I would recommend that you model Log(Y) instead of Y and if there is a substantial trend you should model the trend and switch to RDSEM where Y = Trend +Yres where Yres(t)=r*Yres(t-1)+e and Trend= a+b*t+c*Exp(t) (or something similar)
To do that kind of model in Mplus you would use Y^ on Y^1; Y on T ExpT; where define: ExpT=Exp(t)
a related question. I calculated a two level DSEM for a time series of about 30 years. The lagged variable was log-transformed beforehand. The model converged, and I looked at the distribution of the individual estimates of phi (my random AR coefficient). About two percent of all 3500 individuals in the sample displayed a random AR coefficient > 1, which I expected.

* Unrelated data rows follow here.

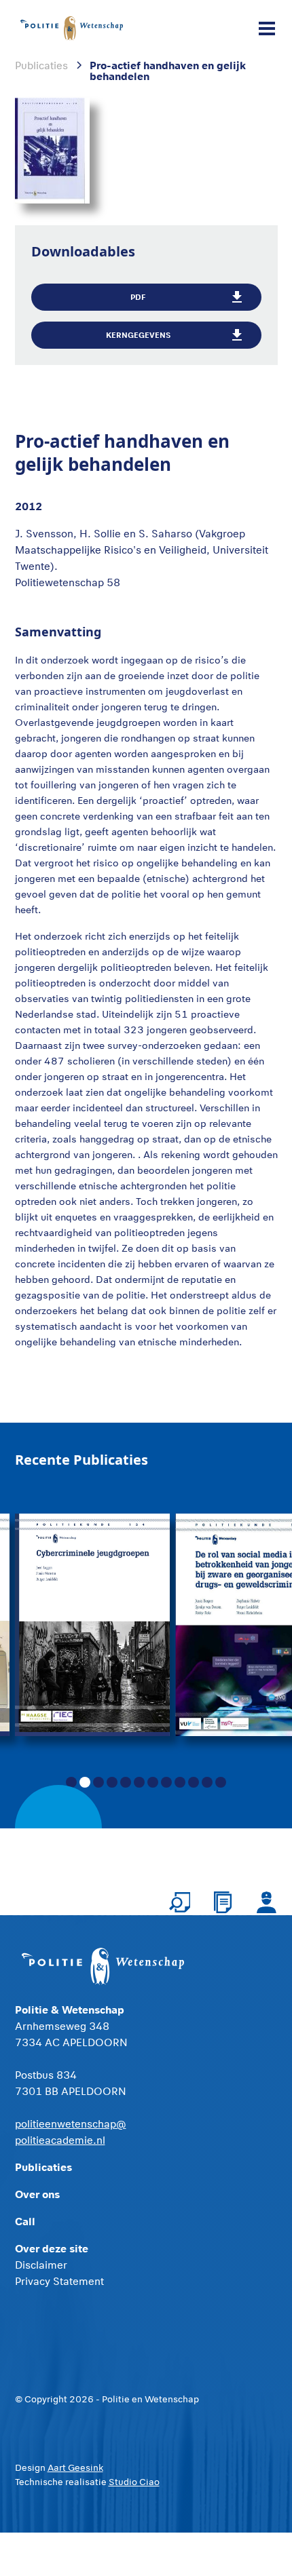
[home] (72, 28)
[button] (264, 28)
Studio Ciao (134, 2481)
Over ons (37, 2193)
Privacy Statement (59, 2281)
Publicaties (43, 2166)
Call (25, 2220)
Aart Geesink (75, 2467)
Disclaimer (41, 2264)
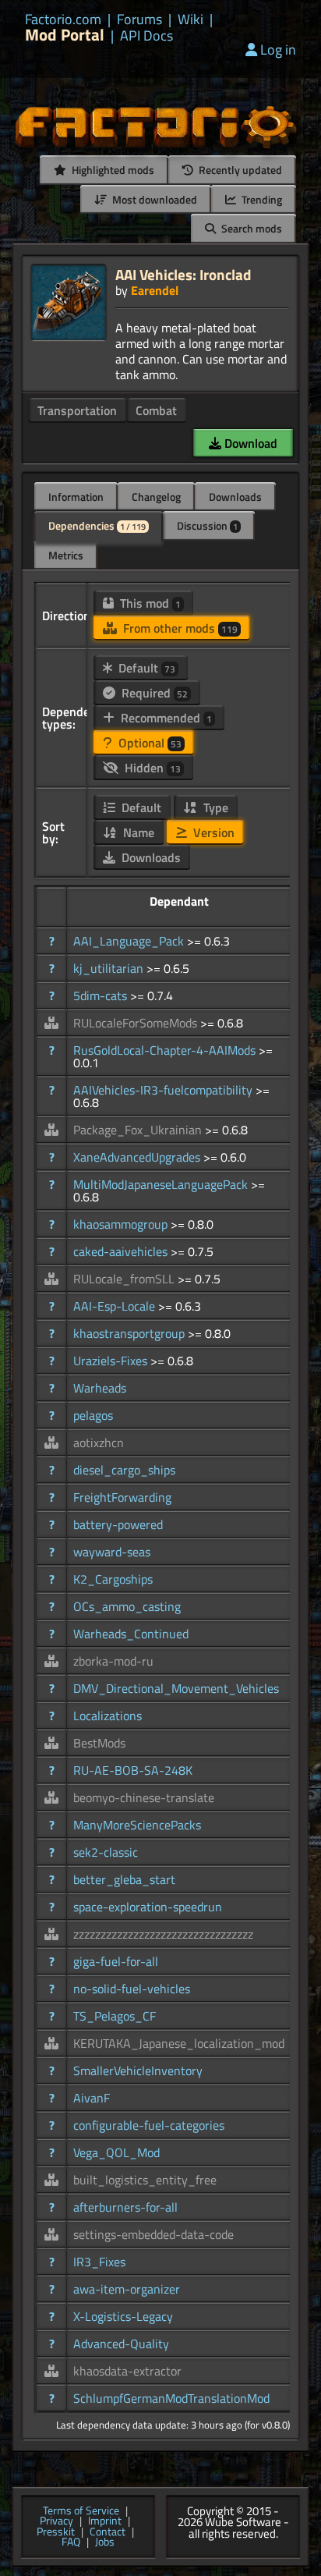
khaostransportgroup (130, 1333)
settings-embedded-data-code (153, 2234)
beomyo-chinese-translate (143, 1797)
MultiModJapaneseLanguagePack (162, 1184)
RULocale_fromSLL (125, 1278)
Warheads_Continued (131, 1633)
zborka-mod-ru (113, 1661)
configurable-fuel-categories (148, 2125)
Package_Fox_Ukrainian (139, 1129)
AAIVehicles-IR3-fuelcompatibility (164, 1089)
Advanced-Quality (121, 2343)
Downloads (235, 496)
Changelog (156, 496)
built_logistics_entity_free (145, 2179)
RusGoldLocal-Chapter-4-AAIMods (166, 1050)
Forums (139, 19)
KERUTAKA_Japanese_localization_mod (178, 2043)
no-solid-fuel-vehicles (131, 1988)
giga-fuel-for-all (115, 1961)
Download (249, 443)
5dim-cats (101, 995)
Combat (156, 410)
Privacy (56, 2521)
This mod (149, 603)
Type (214, 807)
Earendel (154, 290)
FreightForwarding (122, 1497)
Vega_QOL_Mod (116, 2152)
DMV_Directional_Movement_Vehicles (176, 1688)
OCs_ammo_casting (127, 1606)
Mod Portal (64, 35)
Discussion (207, 525)
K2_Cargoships (113, 1579)
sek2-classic (105, 1852)
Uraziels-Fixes (111, 1360)
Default (145, 667)
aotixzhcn (98, 1442)
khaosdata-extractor (127, 2370)
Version (212, 832)
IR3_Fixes (99, 2261)
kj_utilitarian (109, 968)
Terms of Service (81, 2511)
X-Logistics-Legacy (123, 2316)
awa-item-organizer (126, 2289)
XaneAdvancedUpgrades (138, 1157)
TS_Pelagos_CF (114, 2016)
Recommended (165, 717)
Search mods (250, 228)
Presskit (56, 2532)
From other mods (179, 628)
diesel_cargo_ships (124, 1469)
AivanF (91, 2097)
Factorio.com (63, 19)
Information (76, 496)
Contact (107, 2532)
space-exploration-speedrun (147, 1906)
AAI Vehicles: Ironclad (183, 274)
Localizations (107, 1715)
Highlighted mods (111, 169)
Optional (148, 742)
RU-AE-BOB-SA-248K (132, 1770)
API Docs (146, 36)
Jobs (105, 2542)
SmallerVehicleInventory (138, 2070)
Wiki (190, 19)
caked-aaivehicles (122, 1251)
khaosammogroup (122, 1224)
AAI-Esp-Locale (115, 1306)
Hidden (151, 767)
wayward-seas (111, 1551)
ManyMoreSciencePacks (137, 1824)
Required (153, 692)
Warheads (99, 1387)
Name (137, 832)
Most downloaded (153, 199)
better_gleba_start (124, 1879)
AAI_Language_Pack (130, 940)
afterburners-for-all (125, 2207)
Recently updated (239, 169)
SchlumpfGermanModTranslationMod (171, 2398)
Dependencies (97, 525)
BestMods (99, 1742)
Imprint (105, 2521)
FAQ (71, 2542)
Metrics (65, 555)
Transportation (77, 410)
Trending (260, 199)
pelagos (93, 1415)
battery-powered (118, 1524)
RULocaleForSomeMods (136, 1022)
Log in (278, 49)
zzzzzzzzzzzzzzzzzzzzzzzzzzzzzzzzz (163, 1934)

In Appendix D of your paper (Asparouhov, Hamaker, Muthen, 2018) you said that non-stationarity can yield biased subject-specific mean and variance estimates. Is this the matter only on the individual level, in this case for the 2 percent with AR>1, or does it also influence the average AR estimate for my entire sample in a way that I cannot trust the results anymore?
Hence, my question. At which expected proportion of AR>1 in the random effects should I switch to RDSEM? If I think there might be any person displaying it? Or 2%, 10%, 50% of persons in the sample? I am somewhat confused about what counts as a 'substantial' trend that then needs to be modelled in RDSEM instead of DSEM.

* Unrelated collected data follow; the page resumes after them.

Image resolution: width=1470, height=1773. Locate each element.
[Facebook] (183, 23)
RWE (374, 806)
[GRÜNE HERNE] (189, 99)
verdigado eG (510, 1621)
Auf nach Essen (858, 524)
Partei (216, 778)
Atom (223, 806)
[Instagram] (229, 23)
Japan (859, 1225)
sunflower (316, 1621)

The DIC criterion can be used to compare the RDSEM and DSEM models (and even the standard two-level model when it is setup as DSEM/RDSEM model with AR fixed to 0, see Table 5).

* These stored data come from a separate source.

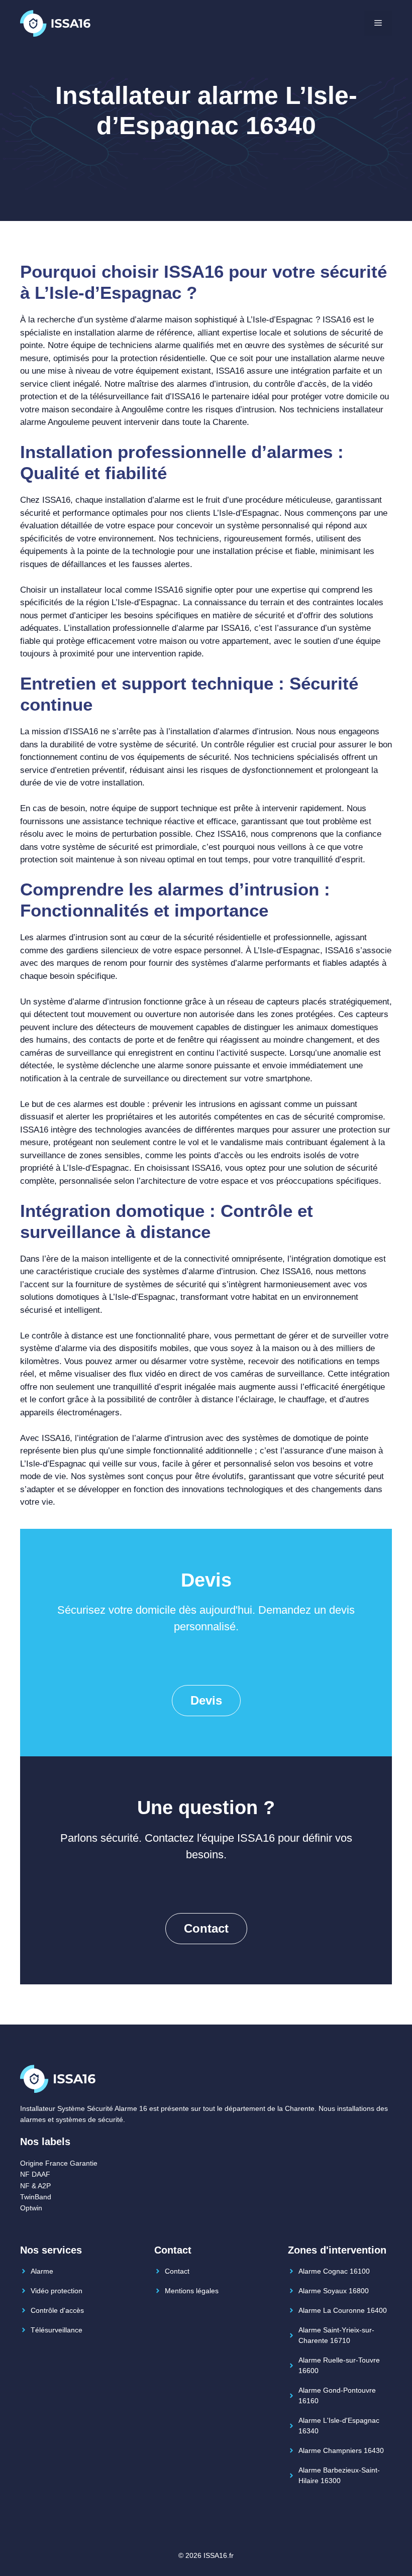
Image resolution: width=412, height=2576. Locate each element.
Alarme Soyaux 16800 (333, 2291)
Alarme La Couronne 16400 (342, 2310)
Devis (206, 1700)
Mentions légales (192, 2291)
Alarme (42, 2271)
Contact (206, 1928)
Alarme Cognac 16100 (334, 2271)
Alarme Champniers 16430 (341, 2450)
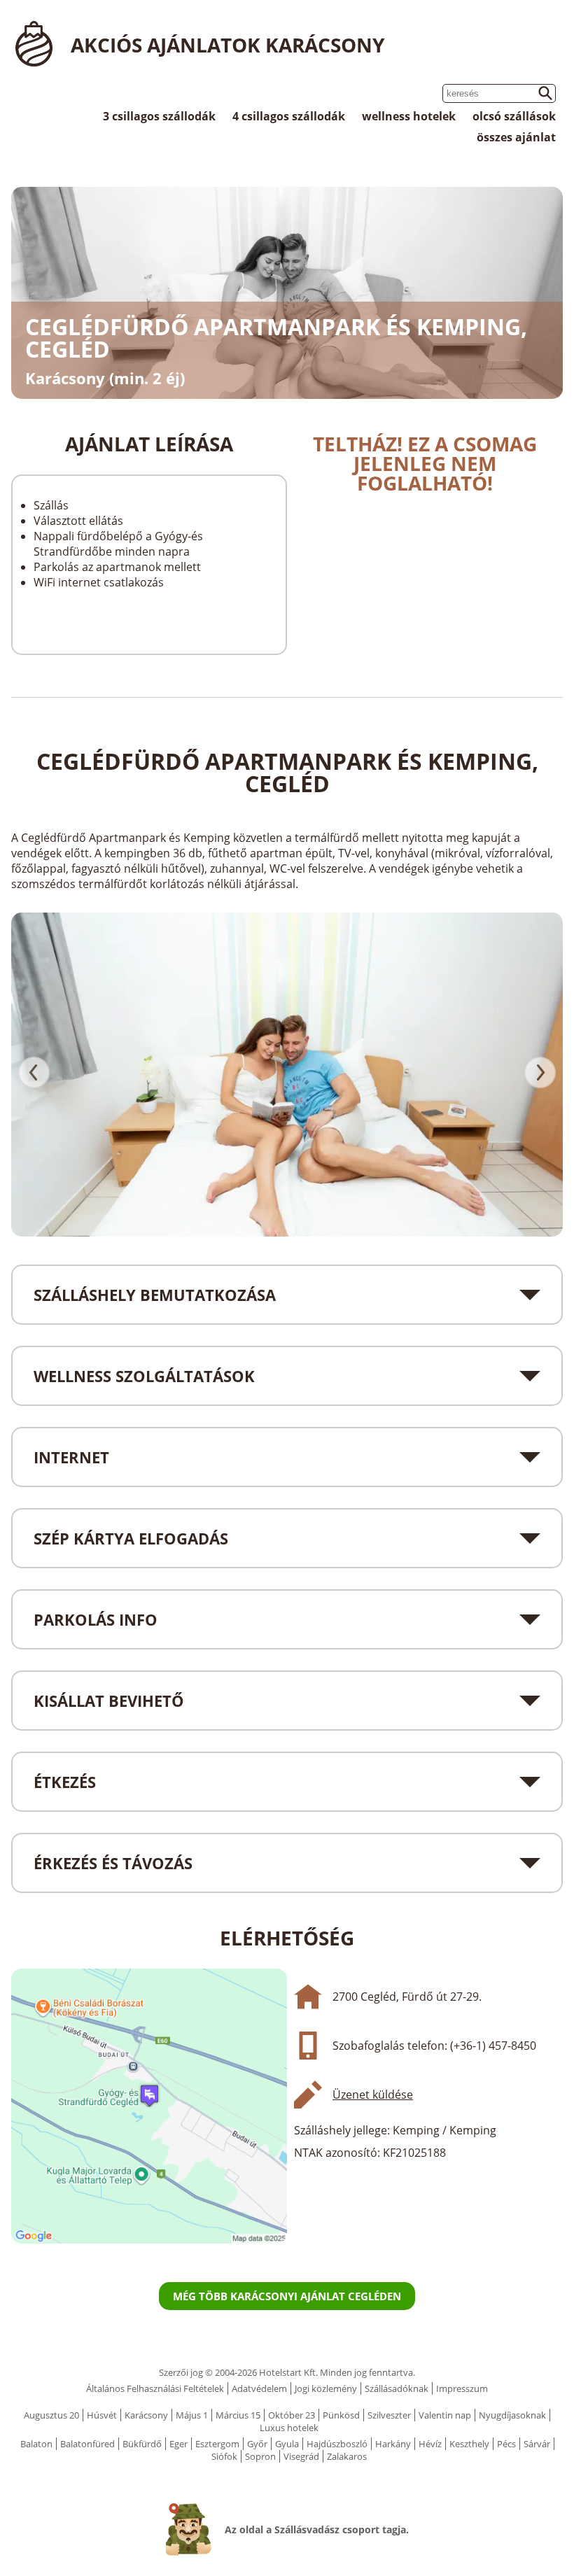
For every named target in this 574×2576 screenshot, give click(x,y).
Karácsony (146, 2415)
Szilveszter (389, 2415)
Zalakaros (347, 2456)
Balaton (36, 2443)
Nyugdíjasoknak (512, 2415)
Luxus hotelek (289, 2427)
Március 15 (238, 2415)
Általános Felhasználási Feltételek (155, 2388)
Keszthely (469, 2443)
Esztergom (217, 2443)
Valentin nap (445, 2415)
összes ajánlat (516, 137)
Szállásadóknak (396, 2388)
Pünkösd (341, 2415)
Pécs (506, 2443)
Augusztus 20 (51, 2415)
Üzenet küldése (372, 2094)
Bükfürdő (142, 2443)
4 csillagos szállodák (288, 116)
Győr (257, 2443)
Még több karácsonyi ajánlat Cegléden (287, 2296)
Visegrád (301, 2456)
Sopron (260, 2456)
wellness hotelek (409, 116)
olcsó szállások (514, 116)
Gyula (287, 2443)
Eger (178, 2443)
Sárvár (537, 2443)
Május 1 (192, 2415)
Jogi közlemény (326, 2388)
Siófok (224, 2456)
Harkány (393, 2443)
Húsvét (102, 2415)
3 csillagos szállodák (159, 116)
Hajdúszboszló (337, 2443)
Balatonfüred (87, 2443)
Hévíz (430, 2443)
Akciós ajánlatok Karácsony (227, 44)
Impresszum (462, 2388)
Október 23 (291, 2415)
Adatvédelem (259, 2388)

If the trend model doesn't have random effects you can try adding random effects for the trend. Another possibility is to add a quadratic term for trend. You might want to do all that in a two-level setup first (no ar coefficients). We generally try to resolve large AR coefficients. One thing to keep in mind is that sometimes the posterior distribution of the AR coefficient exceeds 1, while the actual point estimate is less than 1 - we don't really consider that a major problem and it does tend to happen fairly often as the models get more flexible and the posterior distributions of the random effects get wider.